# Did I degas enough??



## Gekko4321 (Aug 5, 2011)

I bottled my first wine kit last Sunday and layed them down a few days ago. When I checked on them last night I noticed slight bubbles around the cork area. I shook the bottle and noticed more bubbles/fizz rising in the bottle to the neck. I immediately became concerned! Next I grabbed a store bought bottle and shook it and I also noticed bubbles within, although not as much. I followed instructions exact. I also degassed more than was asked. I drill stirred the carboy probably 2-3 minutes more than they asked. I also used the suction pump on it for what seemed like 20 mins and even went back at it a day or two later. So I cleared, stabilized, and followed degas instr to the letter. When I tasted I did not detect fizz. Is there a chance I am going to have a fizzy bottle or am I being paranoid? Is there anything to do if so?


----------



## ibglowin (Aug 5, 2011)

I think you will be fine especially if you used one of the vacuvin pumps to draw out the CO2. I used a drill and a vacuvin on my first few batches and they all turned out fine in the CO2 department.


----------



## PeterZ (Aug 8, 2011)

If you taste the wine and don't detect fizz, then you are sufficiently degassed.


----------



## tonyt (Aug 8, 2011)

ibglowin said:


> I used a drill and a vacuvin on my first few batches



That implies that you do something different now?


----------



## ibglowin (Aug 8, 2011)

I use a vacuum pump to degas these days. Much easier to flip a switch and watch that CO2 come rising to the top.








ttortorice said:


> ibglowin said:
> 
> 
> > I used a drill and a vacuvin on my first few batches
> ...


----------



## tonyt (Aug 8, 2011)

ibglowin said:


> I use a vacuum pump to degas these days. Much easier to flip a switch and



With kits that ask you to stir between each step of clarifying do you still stir for several minutes between adding each chemical? And will this aspirator I got from Wade do the trick? I guess there are tons of threads about this.


----------



## ibglowin (Aug 8, 2011)

I still use the drill and mix stir to stir up the sulfite as well as the fining agents, that has not changed.

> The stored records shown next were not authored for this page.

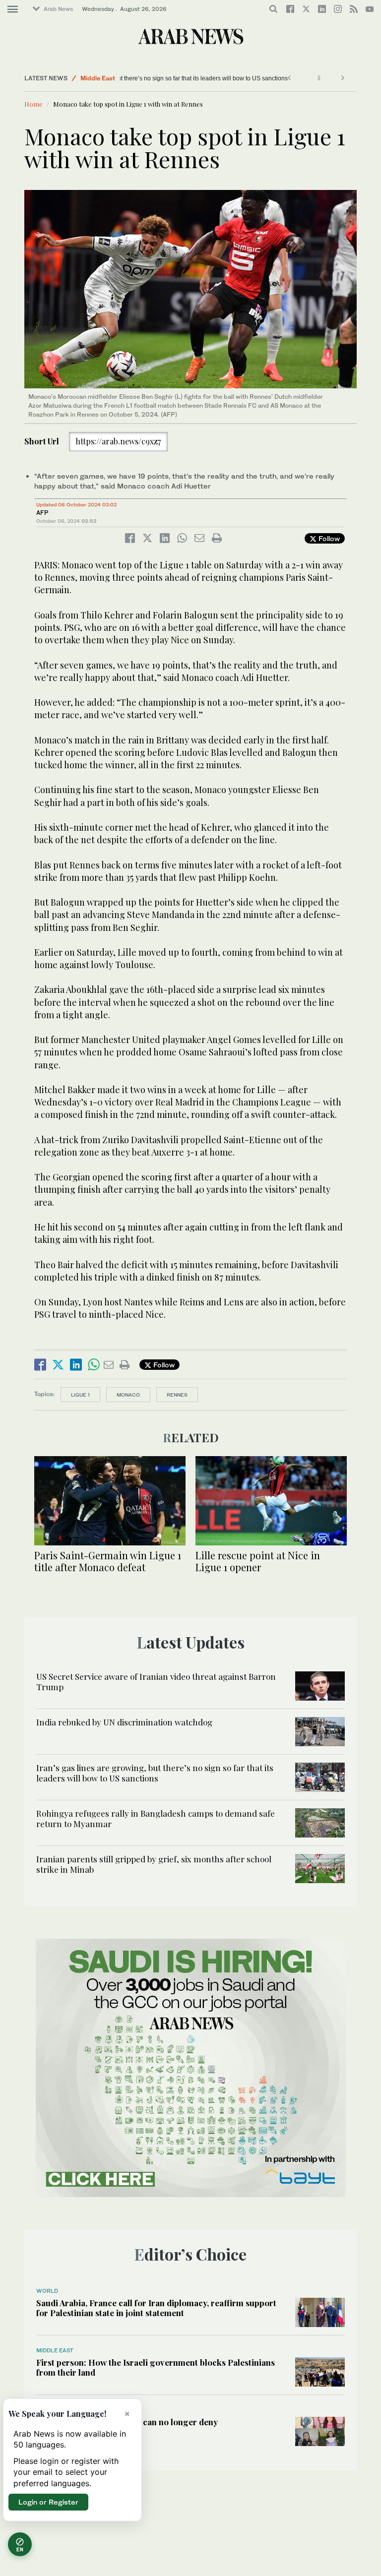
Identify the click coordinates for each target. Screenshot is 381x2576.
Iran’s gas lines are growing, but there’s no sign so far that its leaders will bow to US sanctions (158, 78)
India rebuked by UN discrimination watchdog (124, 1722)
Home (33, 104)
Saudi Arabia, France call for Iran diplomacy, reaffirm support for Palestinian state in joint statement (156, 2307)
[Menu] (12, 9)
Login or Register (48, 2502)
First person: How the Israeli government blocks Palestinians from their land (155, 2367)
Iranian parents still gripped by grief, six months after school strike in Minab (153, 1863)
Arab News (58, 8)
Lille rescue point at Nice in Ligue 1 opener (257, 1561)
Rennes (177, 1395)
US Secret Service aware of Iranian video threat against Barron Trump (156, 1681)
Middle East (97, 78)
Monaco (128, 1395)
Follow (328, 538)
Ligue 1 (80, 1395)
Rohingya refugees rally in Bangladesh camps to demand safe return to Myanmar (155, 1818)
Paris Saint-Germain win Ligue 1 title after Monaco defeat (107, 1561)
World (47, 2290)
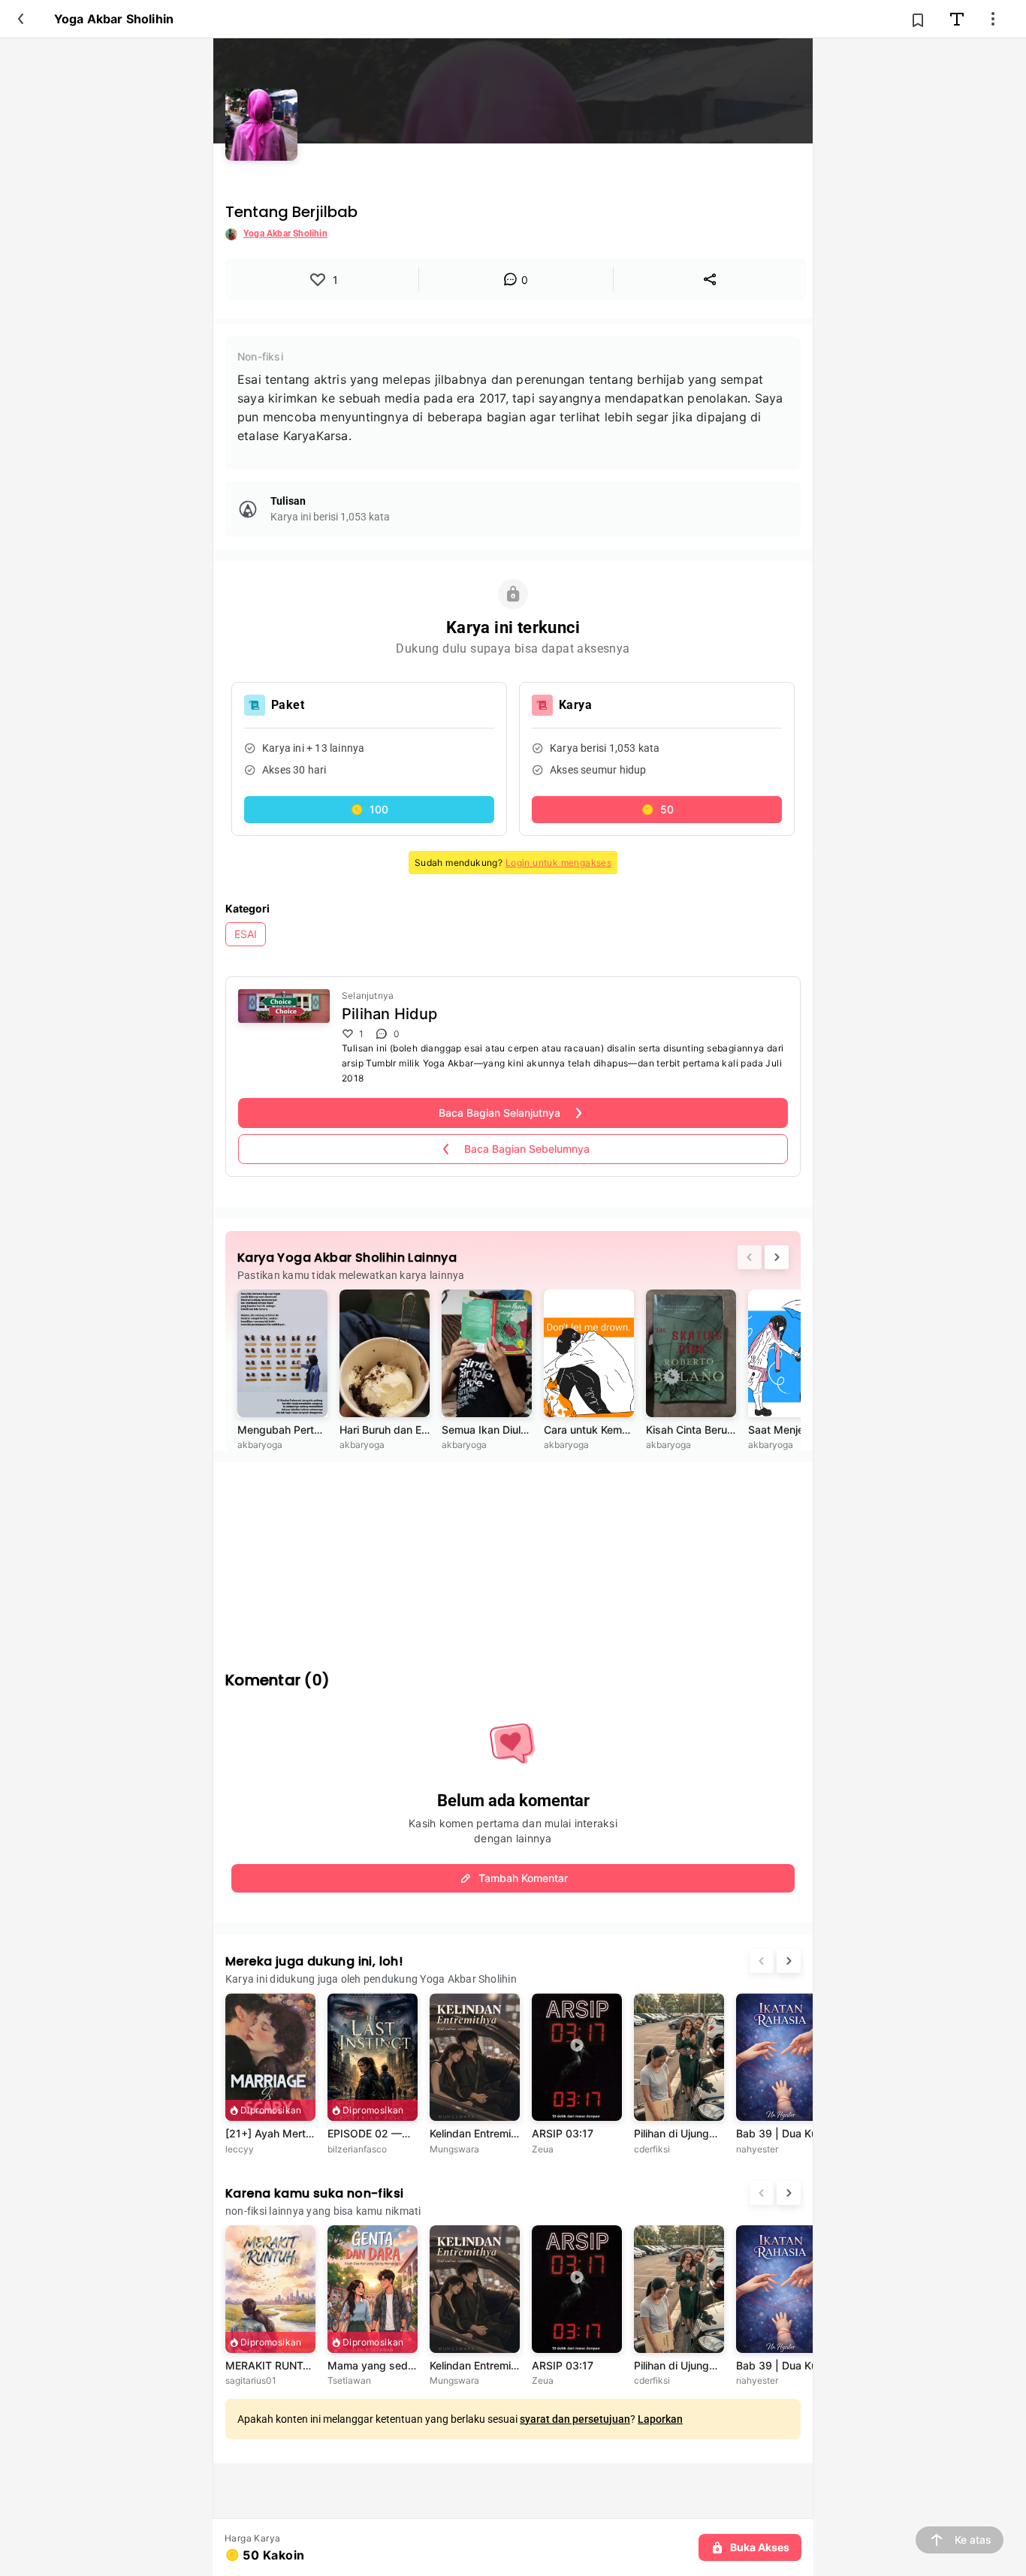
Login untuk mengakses (558, 862)
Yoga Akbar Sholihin (114, 18)
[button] (369, 809)
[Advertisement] (513, 1556)
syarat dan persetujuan (575, 2419)
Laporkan (660, 2419)
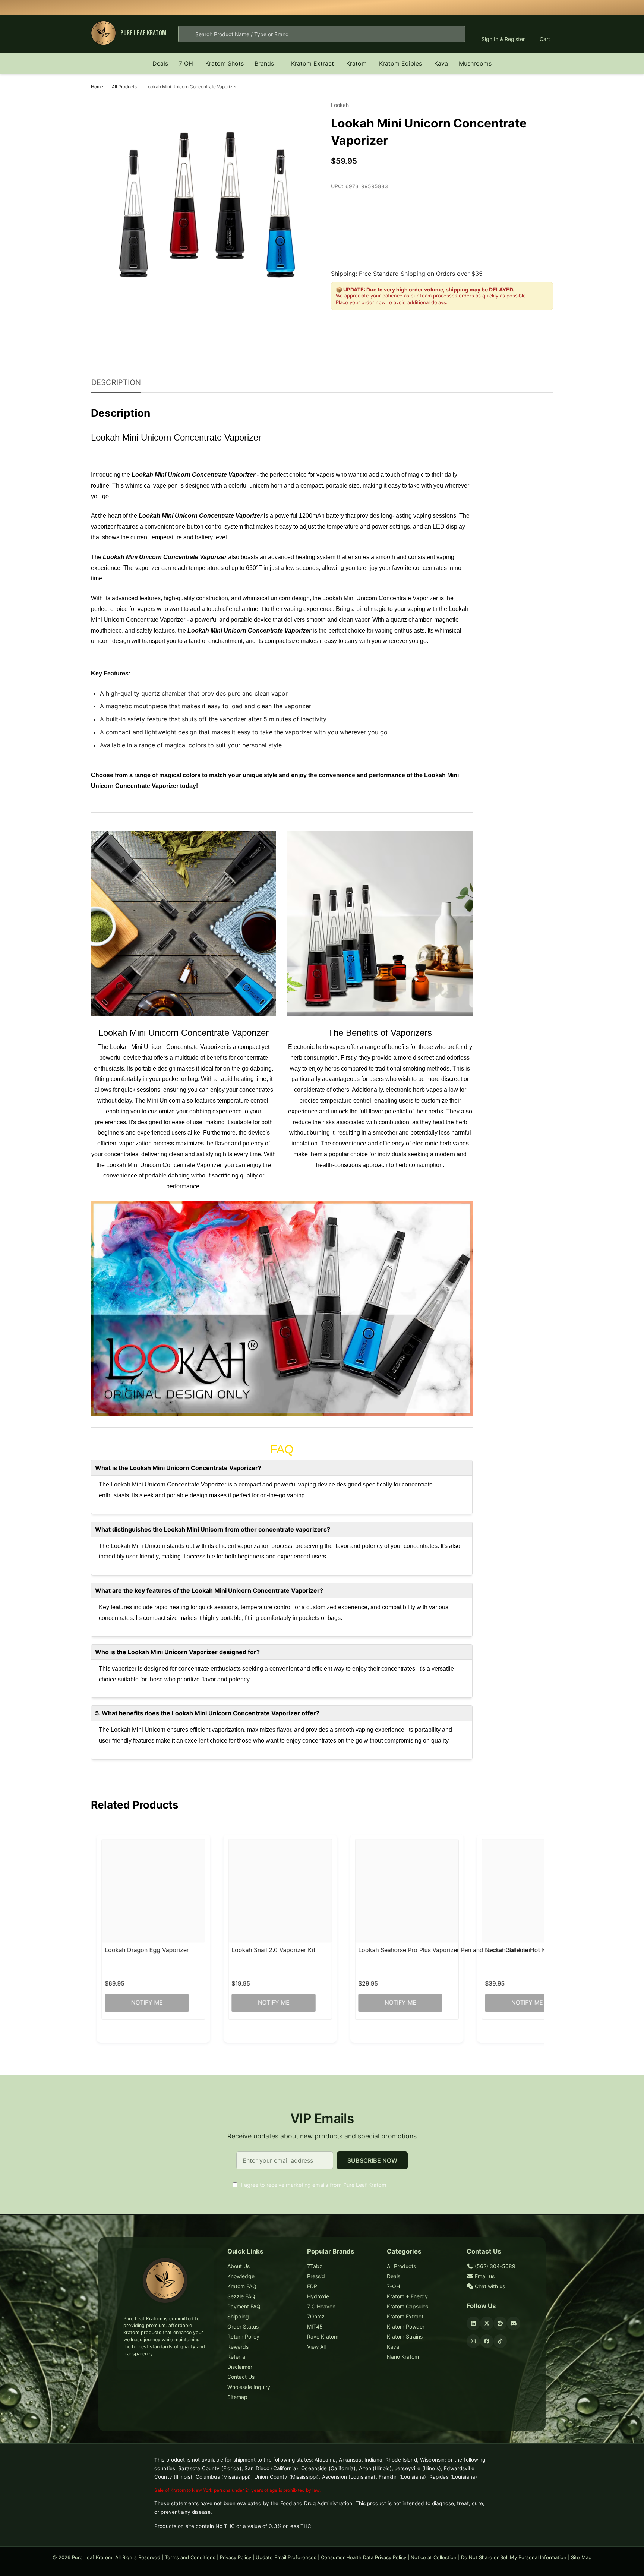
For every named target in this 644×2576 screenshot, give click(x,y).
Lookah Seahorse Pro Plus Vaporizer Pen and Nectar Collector (445, 1950)
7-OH (393, 2286)
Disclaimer (239, 2367)
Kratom (356, 63)
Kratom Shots (224, 63)
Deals (160, 63)
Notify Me (147, 2002)
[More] (197, 63)
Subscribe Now (372, 2160)
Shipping (238, 2316)
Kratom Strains (405, 2336)
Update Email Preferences (286, 2557)
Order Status (243, 2326)
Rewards (238, 2346)
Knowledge (241, 2276)
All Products (401, 2266)
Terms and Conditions (190, 2557)
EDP (312, 2286)
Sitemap (237, 2397)
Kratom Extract (312, 63)
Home (97, 86)
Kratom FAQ (241, 2286)
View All (316, 2346)
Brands (264, 63)
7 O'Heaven (321, 2306)
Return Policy (243, 2336)
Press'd (316, 2276)
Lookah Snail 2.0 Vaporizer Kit (274, 1950)
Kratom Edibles (400, 63)
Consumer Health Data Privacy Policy (363, 2557)
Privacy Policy (235, 2557)
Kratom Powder (405, 2326)
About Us (238, 2266)
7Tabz (314, 2266)
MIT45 (315, 2326)
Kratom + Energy (407, 2296)
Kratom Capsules (407, 2306)
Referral (236, 2356)
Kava (441, 63)
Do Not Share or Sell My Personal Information (513, 2557)
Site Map (581, 2557)
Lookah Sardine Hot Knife (520, 1950)
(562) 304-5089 (494, 2266)
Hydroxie (318, 2296)
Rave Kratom (322, 2336)
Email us (484, 2276)
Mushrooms (475, 63)
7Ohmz (316, 2316)
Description (116, 382)
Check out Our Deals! (379, 7)
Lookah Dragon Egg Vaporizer (147, 1950)
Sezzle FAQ (241, 2296)
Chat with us (489, 2286)
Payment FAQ (244, 2306)
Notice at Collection (434, 2557)
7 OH (186, 63)
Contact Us (241, 2377)
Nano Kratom (403, 2356)
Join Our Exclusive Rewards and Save (424, 7)
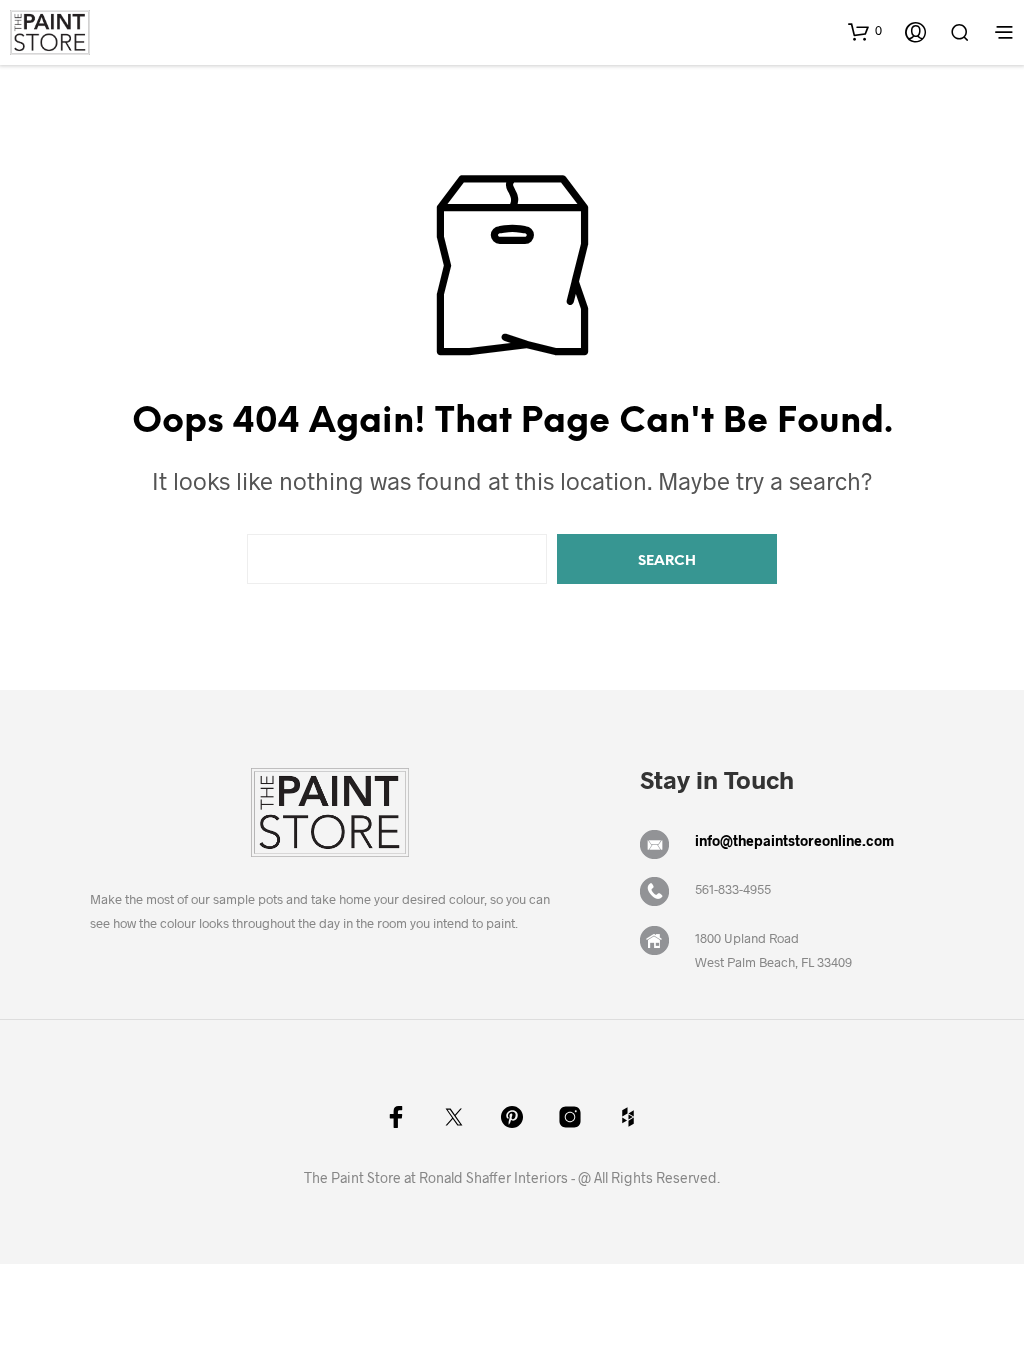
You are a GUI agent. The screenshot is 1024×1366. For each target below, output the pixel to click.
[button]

The aspirator is the perfect tool for degassing. You just need a stopper with a fitting for your tubing.


----------



## Brent2489 (Aug 8, 2011)

I have had a couple that were a little 'fizzy'. Just open the bottle 30 mins before you want to drink it. Give the wine a stir using a circular rotation from the neck. If still bubbly in the glass give it a good stir in the glass.


----------